§ **Assignment**
Within the entries below, how many lines carry the word "dimensions"? State the number and stop.

Stored data
- - - - - - -

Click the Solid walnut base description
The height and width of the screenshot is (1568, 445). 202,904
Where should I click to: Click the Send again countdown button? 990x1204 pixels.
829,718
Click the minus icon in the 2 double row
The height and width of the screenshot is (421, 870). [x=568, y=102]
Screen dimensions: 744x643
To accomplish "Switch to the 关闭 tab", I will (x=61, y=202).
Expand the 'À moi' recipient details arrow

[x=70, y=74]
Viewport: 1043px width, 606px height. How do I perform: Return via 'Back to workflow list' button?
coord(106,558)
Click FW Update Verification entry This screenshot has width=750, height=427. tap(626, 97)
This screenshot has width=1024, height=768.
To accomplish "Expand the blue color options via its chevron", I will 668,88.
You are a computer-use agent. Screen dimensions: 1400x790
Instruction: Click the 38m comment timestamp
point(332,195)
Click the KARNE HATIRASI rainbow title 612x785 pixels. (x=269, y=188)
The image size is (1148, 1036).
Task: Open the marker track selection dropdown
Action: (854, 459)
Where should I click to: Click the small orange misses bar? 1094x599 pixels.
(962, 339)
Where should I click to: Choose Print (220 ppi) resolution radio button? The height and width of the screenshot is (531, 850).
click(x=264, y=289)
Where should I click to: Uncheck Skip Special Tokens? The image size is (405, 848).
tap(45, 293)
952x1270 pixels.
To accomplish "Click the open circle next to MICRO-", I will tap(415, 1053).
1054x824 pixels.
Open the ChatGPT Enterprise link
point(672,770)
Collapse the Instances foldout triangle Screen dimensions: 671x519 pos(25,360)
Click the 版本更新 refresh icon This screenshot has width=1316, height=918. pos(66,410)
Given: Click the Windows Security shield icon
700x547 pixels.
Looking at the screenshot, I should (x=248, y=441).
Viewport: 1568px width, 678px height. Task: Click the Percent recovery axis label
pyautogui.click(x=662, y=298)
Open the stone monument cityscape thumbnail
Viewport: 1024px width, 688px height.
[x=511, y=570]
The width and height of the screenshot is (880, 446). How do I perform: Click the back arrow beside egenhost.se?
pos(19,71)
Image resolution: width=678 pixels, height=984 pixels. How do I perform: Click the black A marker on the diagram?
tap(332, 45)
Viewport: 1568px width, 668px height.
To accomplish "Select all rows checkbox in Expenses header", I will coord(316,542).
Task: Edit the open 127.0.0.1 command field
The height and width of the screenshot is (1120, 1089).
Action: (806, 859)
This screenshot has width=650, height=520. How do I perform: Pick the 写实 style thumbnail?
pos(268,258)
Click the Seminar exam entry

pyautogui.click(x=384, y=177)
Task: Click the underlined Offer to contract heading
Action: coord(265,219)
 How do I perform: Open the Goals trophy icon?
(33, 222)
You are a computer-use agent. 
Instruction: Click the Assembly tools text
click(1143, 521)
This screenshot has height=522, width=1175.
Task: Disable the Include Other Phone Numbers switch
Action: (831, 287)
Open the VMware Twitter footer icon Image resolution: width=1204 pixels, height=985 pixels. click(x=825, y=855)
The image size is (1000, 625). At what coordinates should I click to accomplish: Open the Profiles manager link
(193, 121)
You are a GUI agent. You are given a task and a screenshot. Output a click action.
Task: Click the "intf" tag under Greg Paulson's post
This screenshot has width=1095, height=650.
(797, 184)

- - - - - - -

§ **Solution to the problem**
3